"It is easy to see the unconditional love that oozes naturally from a loyal dog. If only humans could dare love one another as a dog loves their owner; once we brought unconditional love back into our personal, professional community and family lives, we would automatically begin the journey of restoring wholeness and happiness to our worldly adventure and experience.
One year ago today, our rough collie, Lady, died. The day she died, heaven left a hole in my heart and it would have been so easy to have made the world my enemy had I not become a more loving being because of her. Even one year on from her passing, I am always talking to her as though she is still here. When I first learned I had a terminal illness four years ago, it was as though she understood. Even then, her constant presence in our home and by my side was a mark of her understanding as she walked beside me in the shadow of my affliction, ready to kiss me with her compassionate tongue whenever I looked her way.

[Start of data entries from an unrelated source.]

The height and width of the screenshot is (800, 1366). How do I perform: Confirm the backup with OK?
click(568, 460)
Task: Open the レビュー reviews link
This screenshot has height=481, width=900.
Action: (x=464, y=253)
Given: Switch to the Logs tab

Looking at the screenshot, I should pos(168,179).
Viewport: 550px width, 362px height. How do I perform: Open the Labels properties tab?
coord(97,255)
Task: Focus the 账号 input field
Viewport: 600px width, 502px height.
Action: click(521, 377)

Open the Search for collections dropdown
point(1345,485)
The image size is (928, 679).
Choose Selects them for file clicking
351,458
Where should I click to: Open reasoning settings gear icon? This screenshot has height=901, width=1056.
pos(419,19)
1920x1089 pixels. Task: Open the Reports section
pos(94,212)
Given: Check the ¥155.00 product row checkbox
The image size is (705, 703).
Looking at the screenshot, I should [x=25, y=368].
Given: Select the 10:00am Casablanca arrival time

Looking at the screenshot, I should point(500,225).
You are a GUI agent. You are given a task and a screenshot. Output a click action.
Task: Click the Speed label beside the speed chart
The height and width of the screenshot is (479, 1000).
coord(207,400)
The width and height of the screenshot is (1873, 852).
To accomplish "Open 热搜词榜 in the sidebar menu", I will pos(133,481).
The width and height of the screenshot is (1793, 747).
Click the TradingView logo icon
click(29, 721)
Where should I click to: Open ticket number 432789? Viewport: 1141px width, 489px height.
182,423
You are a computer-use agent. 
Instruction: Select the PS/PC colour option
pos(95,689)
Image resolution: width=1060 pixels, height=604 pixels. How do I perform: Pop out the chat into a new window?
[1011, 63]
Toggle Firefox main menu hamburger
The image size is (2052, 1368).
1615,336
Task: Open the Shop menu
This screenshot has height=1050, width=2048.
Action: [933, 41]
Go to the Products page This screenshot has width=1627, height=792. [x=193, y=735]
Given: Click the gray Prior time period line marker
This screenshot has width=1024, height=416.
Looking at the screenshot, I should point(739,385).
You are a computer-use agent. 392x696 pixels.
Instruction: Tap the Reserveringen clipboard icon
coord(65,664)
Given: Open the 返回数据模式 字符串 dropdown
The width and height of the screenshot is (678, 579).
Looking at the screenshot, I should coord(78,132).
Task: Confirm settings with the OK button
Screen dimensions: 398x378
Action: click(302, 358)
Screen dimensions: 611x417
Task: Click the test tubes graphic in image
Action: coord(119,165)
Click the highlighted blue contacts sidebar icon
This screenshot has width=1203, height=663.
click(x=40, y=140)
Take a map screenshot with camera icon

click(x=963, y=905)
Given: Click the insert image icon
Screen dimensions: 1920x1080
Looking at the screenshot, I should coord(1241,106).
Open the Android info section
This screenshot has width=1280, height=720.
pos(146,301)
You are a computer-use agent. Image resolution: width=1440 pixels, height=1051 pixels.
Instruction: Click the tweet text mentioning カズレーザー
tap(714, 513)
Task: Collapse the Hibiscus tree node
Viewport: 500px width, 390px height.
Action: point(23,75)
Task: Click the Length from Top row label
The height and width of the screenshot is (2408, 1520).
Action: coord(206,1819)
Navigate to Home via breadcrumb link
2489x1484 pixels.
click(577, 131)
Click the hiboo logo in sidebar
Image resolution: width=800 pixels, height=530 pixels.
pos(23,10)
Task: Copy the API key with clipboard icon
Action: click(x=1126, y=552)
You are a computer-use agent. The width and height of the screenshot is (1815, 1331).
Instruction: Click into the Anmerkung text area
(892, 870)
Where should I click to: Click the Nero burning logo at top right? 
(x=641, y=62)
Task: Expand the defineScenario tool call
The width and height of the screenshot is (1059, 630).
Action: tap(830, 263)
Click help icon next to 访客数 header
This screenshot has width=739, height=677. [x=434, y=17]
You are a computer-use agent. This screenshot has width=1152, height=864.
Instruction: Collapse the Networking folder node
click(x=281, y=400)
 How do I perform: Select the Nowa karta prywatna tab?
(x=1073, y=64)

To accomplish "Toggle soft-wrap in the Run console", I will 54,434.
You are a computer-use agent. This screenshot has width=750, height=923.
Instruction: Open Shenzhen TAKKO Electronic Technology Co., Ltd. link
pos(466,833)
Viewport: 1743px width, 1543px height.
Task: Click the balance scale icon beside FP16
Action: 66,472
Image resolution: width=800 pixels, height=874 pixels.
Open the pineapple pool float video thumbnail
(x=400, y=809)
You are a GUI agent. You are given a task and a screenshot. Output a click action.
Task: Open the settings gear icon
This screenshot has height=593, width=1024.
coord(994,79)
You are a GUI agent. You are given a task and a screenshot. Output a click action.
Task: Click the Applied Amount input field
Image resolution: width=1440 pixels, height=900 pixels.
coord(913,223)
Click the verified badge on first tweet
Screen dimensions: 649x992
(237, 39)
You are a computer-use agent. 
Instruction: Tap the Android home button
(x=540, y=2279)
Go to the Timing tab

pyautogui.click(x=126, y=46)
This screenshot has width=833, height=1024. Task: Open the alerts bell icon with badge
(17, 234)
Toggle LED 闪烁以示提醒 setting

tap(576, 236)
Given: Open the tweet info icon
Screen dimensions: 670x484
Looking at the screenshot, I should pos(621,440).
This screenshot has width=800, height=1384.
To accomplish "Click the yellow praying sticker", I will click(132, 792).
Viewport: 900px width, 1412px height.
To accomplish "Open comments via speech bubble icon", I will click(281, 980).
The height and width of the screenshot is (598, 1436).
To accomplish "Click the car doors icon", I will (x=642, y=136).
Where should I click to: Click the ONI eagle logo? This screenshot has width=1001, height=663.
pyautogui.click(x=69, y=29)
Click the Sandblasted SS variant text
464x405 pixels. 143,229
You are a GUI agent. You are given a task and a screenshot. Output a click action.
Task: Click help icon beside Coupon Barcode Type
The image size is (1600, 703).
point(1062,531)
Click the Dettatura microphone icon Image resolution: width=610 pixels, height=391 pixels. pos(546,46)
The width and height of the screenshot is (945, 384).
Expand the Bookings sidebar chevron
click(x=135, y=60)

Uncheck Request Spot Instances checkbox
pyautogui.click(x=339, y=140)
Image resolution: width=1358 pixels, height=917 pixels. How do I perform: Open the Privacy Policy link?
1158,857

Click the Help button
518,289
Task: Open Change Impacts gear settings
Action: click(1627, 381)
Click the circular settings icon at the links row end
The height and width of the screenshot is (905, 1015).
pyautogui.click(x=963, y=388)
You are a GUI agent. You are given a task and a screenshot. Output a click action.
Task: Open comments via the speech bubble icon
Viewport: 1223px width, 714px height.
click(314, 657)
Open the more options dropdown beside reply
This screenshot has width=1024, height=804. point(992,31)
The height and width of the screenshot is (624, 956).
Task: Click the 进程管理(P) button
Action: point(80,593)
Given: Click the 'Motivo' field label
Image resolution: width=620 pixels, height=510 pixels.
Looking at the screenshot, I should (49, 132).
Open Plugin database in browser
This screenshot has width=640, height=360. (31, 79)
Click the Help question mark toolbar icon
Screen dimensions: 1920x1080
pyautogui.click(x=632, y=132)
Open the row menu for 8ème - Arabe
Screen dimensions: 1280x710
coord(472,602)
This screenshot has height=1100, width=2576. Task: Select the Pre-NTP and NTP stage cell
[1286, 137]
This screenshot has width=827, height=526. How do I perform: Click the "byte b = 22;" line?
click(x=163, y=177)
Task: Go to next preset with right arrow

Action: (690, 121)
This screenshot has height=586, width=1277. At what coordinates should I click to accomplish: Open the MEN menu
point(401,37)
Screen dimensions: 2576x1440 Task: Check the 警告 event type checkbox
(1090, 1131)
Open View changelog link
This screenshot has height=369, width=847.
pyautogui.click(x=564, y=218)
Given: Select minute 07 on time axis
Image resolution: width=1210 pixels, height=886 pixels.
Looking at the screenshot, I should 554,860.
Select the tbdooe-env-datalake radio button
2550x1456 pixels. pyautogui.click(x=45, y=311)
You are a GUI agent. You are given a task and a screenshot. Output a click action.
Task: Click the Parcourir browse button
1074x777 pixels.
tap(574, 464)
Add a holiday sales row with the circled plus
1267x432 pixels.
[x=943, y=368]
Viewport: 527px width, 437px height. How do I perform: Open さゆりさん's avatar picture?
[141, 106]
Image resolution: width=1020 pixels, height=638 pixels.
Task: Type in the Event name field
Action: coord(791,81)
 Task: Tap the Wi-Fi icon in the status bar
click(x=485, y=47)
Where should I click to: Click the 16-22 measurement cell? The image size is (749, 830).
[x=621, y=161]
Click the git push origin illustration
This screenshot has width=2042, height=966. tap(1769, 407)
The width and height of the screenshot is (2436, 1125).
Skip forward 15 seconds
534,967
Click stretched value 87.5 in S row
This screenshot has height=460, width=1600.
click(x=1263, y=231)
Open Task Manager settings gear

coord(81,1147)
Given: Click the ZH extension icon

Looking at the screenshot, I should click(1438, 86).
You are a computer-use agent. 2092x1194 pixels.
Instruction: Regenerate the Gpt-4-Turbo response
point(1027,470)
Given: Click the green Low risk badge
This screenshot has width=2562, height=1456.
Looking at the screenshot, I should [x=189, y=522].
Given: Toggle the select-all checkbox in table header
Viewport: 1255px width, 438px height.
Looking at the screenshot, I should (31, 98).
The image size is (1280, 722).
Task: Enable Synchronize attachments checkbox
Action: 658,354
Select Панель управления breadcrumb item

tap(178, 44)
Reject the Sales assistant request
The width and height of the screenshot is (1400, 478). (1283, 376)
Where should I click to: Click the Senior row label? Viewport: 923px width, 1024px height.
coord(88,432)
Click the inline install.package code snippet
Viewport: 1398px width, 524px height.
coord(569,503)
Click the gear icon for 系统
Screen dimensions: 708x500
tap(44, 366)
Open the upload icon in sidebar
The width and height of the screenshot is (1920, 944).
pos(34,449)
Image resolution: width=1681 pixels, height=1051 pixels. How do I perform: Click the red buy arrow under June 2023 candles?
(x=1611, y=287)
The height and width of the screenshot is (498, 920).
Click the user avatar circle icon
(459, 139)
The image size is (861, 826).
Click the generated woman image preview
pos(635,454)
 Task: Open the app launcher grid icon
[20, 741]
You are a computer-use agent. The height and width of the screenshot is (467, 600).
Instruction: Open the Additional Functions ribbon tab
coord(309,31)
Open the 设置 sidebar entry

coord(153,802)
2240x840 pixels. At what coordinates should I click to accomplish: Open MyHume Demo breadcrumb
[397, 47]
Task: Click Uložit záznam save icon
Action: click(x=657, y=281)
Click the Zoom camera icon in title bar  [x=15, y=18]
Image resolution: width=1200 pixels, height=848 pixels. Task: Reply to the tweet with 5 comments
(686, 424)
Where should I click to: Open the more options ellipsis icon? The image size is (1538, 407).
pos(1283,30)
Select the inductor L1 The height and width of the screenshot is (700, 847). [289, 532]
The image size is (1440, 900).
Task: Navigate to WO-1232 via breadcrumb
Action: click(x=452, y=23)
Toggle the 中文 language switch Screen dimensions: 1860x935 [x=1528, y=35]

And though one year has passed since that sad day, my grief was never the absence of your love, but the loss of your tangible presence. Slowly I am coming to realise, Lady, that I don't have to carry you in my every thought so as not to forget you. I can put all memory of you gently down in the heather of the wild moorland of Haworth that Sheila daily walked you through, to rest there peacefully until I pass again. Indeed, I know you will never leave me or me you, for when I die, part of my ashes will be mingled in memory of you at your grave marker on the moor. So, you see, Lady, I no longer live in vain although bereft of you, for as long as the world turns on an axis of God's love and the earth is green with new wood, and the birds still sing in sweet song, you shall be with me along the final road.
Those we love and temporally lose to life as we generally know it, remain always connected by heartstrings beyond the wide divide between man and beast, even into infinity. It took just one beat of my heart to find you, an hour to appreciate your specialness and a day to love you, but not even a full lifetime could ever be long enough to forget you. The loved will never die, for love will prove their immortality.
I once came across a beautiful piece of prose written by someone 'unknown,' and yet, although the author of the words remains forever anonymous, their thought could be the thought of everyone who ever loved and lost:
'If tears could build a stairway,
And memories a lane,
I’d walk right up to Heaven
And bring you home again.'
William Forde: September 19th, 2017.